> **Exercise directions**: Return every line from the records below with the string "blue".

> **Records shown**:
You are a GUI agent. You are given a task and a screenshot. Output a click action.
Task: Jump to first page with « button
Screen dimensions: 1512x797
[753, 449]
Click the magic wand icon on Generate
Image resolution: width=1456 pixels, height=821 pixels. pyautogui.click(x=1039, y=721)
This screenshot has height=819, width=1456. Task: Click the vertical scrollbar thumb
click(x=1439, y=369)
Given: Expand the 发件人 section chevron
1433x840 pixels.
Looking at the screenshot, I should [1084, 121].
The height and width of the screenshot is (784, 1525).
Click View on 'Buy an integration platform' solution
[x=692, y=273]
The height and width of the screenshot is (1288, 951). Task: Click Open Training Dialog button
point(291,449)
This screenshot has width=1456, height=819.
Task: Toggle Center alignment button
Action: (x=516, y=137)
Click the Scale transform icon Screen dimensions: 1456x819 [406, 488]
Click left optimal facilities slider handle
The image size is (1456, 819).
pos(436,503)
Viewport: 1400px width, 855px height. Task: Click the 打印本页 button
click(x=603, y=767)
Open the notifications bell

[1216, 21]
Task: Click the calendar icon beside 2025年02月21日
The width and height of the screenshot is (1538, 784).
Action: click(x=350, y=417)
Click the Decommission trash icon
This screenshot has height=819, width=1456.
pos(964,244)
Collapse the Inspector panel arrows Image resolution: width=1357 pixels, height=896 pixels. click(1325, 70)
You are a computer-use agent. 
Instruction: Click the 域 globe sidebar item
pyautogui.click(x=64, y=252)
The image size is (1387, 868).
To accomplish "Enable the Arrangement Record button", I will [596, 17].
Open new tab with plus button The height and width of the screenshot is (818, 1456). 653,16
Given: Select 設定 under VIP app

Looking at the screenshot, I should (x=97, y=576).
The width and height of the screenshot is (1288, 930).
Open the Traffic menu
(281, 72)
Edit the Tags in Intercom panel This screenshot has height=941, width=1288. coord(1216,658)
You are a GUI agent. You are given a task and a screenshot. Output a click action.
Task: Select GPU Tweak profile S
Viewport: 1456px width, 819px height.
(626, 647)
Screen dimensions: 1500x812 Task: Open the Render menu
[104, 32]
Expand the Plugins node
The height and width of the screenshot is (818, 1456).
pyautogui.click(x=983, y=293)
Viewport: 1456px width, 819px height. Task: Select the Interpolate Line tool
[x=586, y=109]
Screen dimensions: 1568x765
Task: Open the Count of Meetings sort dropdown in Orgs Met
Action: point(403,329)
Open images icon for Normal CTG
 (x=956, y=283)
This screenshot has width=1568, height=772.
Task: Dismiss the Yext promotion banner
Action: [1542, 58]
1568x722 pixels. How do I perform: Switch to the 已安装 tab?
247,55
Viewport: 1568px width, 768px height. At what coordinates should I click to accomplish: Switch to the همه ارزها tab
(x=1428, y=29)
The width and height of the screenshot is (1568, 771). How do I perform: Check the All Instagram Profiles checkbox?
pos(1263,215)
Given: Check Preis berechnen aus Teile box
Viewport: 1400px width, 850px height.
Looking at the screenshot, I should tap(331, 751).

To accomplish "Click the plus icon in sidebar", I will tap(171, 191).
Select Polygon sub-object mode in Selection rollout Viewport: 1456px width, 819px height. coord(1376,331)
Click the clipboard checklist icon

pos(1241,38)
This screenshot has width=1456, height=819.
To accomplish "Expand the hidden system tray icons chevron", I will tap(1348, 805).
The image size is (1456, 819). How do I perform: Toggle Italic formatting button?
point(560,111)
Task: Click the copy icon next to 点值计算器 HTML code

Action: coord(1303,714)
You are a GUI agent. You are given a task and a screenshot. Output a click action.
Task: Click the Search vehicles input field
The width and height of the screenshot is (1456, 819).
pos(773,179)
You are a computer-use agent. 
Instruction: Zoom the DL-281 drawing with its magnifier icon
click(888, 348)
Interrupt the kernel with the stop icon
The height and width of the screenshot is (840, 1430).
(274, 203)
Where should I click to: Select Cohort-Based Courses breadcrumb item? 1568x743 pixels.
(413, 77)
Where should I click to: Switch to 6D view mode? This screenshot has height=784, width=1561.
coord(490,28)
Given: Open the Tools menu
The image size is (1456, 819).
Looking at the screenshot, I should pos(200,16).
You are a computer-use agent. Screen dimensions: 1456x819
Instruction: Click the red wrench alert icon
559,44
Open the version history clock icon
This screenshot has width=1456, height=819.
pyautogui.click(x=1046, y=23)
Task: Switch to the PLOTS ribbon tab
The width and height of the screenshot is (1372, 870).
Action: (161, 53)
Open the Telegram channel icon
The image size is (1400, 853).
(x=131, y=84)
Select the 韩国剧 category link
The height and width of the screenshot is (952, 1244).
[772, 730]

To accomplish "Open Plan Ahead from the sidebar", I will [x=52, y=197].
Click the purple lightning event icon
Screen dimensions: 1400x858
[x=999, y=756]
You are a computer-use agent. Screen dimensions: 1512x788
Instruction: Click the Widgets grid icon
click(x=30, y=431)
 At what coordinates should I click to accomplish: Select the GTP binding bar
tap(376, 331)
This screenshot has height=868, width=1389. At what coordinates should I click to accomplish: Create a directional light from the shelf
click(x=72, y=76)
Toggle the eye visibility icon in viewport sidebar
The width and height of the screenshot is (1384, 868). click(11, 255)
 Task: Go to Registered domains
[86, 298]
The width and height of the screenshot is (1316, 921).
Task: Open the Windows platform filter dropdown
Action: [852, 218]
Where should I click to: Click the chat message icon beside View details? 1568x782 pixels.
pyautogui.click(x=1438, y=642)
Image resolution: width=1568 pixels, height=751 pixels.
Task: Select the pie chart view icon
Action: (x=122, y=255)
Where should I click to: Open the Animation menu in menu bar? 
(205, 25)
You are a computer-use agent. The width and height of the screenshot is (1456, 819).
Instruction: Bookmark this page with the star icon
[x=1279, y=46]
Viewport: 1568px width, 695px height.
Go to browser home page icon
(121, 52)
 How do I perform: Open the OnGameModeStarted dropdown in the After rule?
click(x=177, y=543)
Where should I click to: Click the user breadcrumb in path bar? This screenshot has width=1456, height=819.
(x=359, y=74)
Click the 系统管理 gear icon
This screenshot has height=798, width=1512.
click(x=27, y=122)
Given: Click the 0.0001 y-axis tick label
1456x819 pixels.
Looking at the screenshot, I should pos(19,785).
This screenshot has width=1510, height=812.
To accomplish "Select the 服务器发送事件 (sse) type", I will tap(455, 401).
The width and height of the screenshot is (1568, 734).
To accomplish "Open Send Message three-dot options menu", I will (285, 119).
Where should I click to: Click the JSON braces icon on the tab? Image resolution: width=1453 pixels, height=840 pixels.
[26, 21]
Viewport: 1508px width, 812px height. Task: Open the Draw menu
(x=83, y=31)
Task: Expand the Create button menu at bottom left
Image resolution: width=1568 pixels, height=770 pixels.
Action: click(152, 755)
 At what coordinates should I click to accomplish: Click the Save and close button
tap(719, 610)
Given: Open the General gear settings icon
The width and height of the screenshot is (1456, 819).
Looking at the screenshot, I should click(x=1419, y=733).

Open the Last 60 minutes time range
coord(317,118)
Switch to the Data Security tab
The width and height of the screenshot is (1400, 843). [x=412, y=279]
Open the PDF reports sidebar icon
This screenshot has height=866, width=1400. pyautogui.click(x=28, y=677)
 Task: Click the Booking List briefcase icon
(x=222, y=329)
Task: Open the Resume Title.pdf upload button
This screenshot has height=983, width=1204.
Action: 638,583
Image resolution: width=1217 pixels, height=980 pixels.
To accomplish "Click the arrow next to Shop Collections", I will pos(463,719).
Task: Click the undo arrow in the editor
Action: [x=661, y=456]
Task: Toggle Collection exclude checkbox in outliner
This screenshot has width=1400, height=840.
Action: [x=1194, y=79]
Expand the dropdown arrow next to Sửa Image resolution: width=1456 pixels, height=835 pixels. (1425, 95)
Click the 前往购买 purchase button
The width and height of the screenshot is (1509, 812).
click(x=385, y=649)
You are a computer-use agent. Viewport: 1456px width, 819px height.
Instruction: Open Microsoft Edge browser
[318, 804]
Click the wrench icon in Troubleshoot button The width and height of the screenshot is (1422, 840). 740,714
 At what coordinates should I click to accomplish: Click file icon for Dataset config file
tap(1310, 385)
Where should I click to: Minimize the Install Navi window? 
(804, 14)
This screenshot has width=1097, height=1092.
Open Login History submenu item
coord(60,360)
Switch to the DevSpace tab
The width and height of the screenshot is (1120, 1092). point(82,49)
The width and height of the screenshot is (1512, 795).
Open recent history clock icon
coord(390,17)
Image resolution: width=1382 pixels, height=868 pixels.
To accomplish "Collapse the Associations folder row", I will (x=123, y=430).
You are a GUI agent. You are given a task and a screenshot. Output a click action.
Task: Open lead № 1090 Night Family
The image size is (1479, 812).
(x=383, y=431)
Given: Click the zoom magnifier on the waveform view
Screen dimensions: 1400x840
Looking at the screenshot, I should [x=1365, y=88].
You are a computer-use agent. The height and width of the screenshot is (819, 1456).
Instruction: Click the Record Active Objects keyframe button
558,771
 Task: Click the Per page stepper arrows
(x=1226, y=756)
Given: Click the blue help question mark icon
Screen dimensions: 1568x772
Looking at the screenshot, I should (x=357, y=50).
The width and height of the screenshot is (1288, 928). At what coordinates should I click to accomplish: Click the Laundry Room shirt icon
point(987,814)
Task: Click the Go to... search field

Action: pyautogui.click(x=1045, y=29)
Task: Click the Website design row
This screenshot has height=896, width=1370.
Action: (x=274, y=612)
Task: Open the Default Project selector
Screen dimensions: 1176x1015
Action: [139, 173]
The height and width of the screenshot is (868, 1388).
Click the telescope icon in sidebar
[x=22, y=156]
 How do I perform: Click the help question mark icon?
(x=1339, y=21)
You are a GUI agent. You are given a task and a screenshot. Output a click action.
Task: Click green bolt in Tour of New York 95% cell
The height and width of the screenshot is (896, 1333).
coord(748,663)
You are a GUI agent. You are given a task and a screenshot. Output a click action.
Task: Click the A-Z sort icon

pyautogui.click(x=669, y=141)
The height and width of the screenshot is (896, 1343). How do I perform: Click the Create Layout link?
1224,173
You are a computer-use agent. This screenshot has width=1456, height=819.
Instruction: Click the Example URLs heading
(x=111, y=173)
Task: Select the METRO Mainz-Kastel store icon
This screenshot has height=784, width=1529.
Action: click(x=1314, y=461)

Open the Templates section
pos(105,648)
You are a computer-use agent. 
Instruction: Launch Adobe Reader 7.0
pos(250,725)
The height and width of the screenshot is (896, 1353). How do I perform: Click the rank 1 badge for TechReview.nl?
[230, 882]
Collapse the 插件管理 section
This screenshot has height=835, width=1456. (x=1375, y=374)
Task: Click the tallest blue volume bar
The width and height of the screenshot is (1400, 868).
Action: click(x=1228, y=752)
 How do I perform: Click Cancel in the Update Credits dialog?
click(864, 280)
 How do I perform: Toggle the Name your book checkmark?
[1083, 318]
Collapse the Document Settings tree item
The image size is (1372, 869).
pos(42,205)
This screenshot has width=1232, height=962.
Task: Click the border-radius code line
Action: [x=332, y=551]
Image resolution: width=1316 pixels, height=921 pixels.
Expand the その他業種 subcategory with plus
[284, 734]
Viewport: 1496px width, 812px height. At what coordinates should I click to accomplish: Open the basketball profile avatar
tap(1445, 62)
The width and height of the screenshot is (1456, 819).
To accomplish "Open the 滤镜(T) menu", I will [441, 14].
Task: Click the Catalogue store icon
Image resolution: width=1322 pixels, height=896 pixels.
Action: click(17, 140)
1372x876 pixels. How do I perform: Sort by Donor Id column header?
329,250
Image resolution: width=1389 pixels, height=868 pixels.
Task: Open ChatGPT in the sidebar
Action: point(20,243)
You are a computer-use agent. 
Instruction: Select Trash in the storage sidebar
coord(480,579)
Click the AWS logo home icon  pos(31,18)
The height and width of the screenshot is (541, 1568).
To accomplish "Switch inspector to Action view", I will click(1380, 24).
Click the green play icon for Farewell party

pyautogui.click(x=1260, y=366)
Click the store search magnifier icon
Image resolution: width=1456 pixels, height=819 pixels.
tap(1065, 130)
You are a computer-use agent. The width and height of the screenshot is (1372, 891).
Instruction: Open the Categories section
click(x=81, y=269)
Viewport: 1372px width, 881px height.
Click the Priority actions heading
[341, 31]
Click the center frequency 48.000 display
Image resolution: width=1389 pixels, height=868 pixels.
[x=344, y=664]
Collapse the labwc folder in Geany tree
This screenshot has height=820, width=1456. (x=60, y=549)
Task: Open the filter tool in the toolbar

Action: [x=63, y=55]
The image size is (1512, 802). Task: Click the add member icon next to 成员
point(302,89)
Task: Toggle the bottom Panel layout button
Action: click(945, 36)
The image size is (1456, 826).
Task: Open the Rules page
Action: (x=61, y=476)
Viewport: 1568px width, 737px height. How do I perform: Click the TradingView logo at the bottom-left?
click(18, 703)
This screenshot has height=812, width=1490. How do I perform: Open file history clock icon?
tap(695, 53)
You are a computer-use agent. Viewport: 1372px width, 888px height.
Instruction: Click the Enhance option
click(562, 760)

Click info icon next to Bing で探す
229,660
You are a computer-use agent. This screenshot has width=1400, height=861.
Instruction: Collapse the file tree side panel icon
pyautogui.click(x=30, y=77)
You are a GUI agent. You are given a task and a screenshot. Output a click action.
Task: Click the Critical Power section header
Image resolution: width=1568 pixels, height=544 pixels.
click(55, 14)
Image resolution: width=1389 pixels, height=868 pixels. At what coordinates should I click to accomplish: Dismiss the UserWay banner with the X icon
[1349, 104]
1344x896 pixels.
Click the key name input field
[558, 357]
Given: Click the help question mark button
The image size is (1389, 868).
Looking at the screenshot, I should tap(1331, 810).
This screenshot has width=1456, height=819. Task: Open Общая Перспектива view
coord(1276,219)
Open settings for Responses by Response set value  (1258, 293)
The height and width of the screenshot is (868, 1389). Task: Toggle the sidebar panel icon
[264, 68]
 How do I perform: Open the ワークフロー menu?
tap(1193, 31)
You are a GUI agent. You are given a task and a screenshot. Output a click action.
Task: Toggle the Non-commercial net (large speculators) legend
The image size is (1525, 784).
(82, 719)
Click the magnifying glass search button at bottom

> **Answer to the exercise**:
Given: Click the blue help question mark icon
Task: Click the tallest blue volume bar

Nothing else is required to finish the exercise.